Authorities said 50 protesters were arrested on the Minnesota interstate and 52 others later on a street near the governor’s mansion, the site of most of the protests since Castile was shot on Wednesday.

“Protesters last night turned into criminals,” St. Paul Police Chief Todd Axtell said. “And I am absolutely disgusted by the acts of some, not all, but some.”

Some 300 people attended a peaceful protest on Sunday afternoon at the St. Anthony Police Department. St. Anthony police patrol the Falcon Heights suburb where Castile was shot.

In Baton Rouge, the capital of Louisiana, police said protests outside their headquarters appeared to be becoming more violent as protesters arrived from out of town.

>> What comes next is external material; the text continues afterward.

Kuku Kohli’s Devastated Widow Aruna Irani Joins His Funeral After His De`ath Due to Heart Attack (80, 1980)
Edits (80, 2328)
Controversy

After his arrest, Mckesson was booked on a misdemeanor charge of obstructing the highway and released from the East Baton Rouge Parish jail, according to the sheriff’s website.

Baton Rouge police confiscated three rifles, three shotguns and two pistols at Saturday night’s protest and were wearing helmets, shields and body armor.

Police said those arrested ignored repeated orders to stay out of the street, while demonstrators said officers charged into the crowds seemingly without any obvious provocation.

“The only people who were violent last night were the Baton Rouge Police department,” Mckesson told reporters after his release. “The protesters remained peaceful, both here and across the country.”